A key aspect of expanding access to TB care and helping patients complete their treatment is decentralization—treating patients in community-based clinics and no longer requiring hospitalization for those with MDR-TB, a shift ushered in by changes to World Health Organization recommendations in 2014. Since then, many countries have made this change, although some still lag behind. To help implement this shift, MSF supports many local health clinics in diagnosing, treating, and monitoring TB patients.
An important part of decentralizing care is task-shifting. For settings with too few physicians, this means training clinic nurses to give patients TB medications and monitoring their response over time. It also means training ‘expert patients’ to support, educate and counsel their fellow patients. Task-shifting allows us to care for many more people and to foster stronger links with local clinics, which makes it easier for people to continue their treatment.
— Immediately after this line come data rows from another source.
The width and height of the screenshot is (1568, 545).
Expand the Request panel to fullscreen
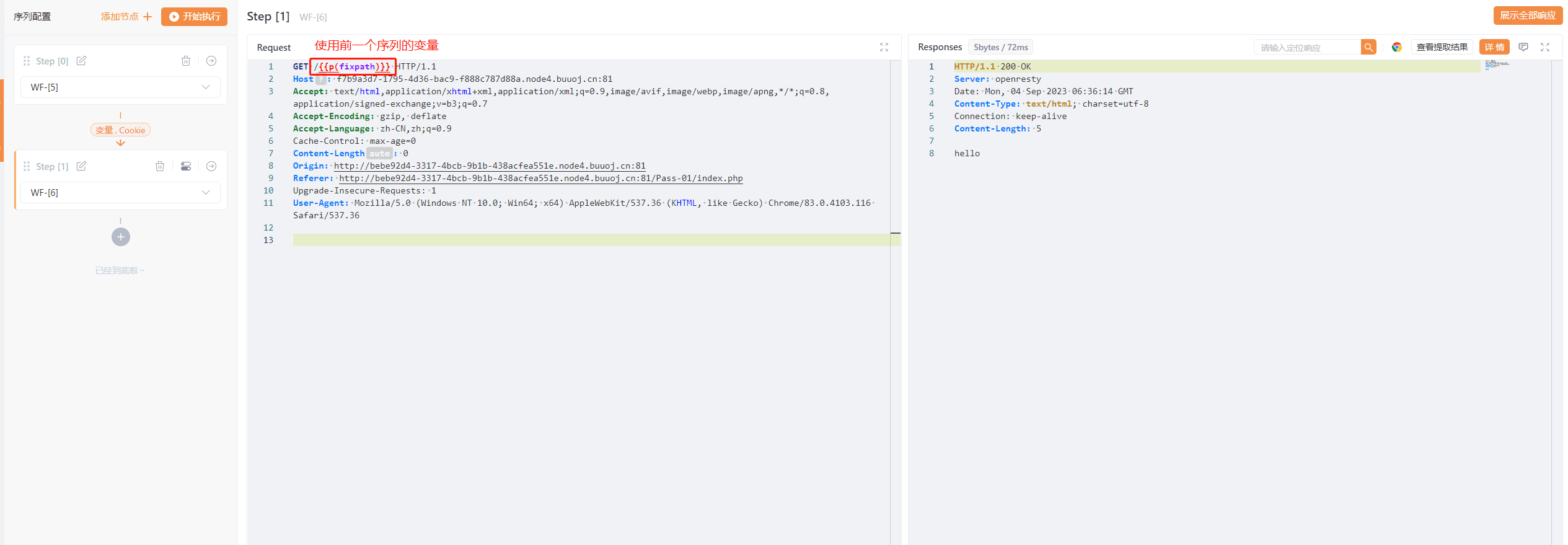coord(884,47)
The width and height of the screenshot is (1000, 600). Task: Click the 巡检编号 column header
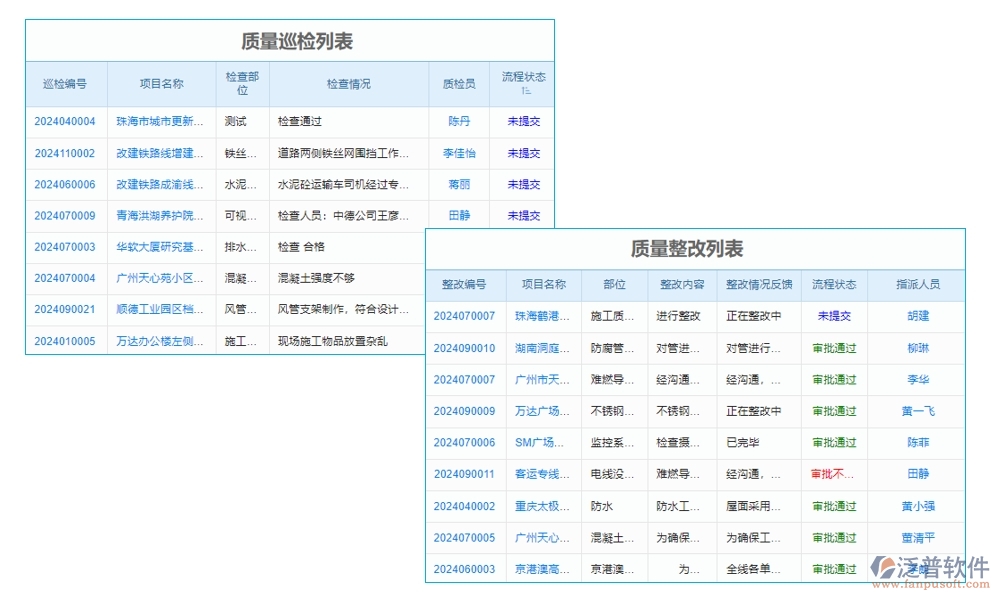pyautogui.click(x=63, y=84)
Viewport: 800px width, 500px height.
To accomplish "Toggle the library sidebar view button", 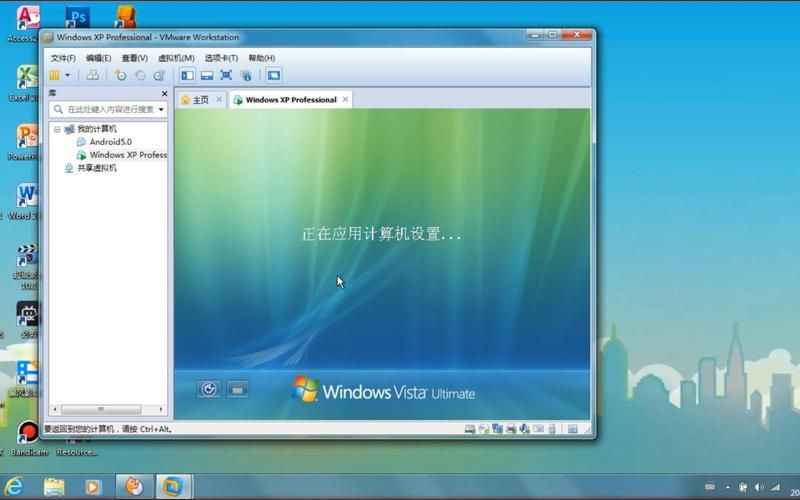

One of MSF’s most successful community-based TB projects is in Eswatini (formerly called Swaziland), a tiny country in southern Africa but with some of the world’s highest rates of new TB infections and HIV prevalence. In 2008 MSF began treating TB (and HIV) patients in communities of Shiselweni, a remote, rural region. Five years later an evaluation found that this program had greatly increased the number of TB patients being diagnosed, successfully completing treatment, and reporting satisfaction with their care. Decentralization and innovation have also been critical to providing care for TB patients in Papua New Guinea, where mountainous terrain, dense forests, lack of roads and remote villages prevent many people from reaching treatment services. In response MSF teams have expanded outreach efforts, often traveling for hours by boat and road to visit health posts in small villages, or organizing transportation to help patients reach care.
Another strategy MSF uses to decentralize care is to offer home-based options for patients receiving treatment for MDR-TB. These build on Directly-Observed Therapy (DOT), where patients visit the clinic daily so a healthcare professional can watch them take their daily dose of medication—a widely-used approach to help patients with drug-sensitive TB adhere to complex regimens, and to help caretakers monitor their response. As an alternative to DOT, MSF now offers video-observed treatment to some MDR-TB patients who have difficulty reaching our clinics.
Caring for children living with TB
As challenging as it is to manage TB in adults, it is even harder in children, whose less robust immune systems make them especially vulnerable to developing TB. Diagnosis can be complicated since children often cannot cough up phlegm, which is used for most diagnostic tests. And many drugs that treat TB—especially MDR-TB—are not produced in pediatric doses, leaving children to take bitter-tasting pills cut into small pieces and crushed. Prolonged hospital stays can isolate children from their families, peers, and schooling. What’s more, children are often excluded from clinical trials that test shorter regimens and new medications, so the benefits of improved, more tolerable treatments take longer to reach them.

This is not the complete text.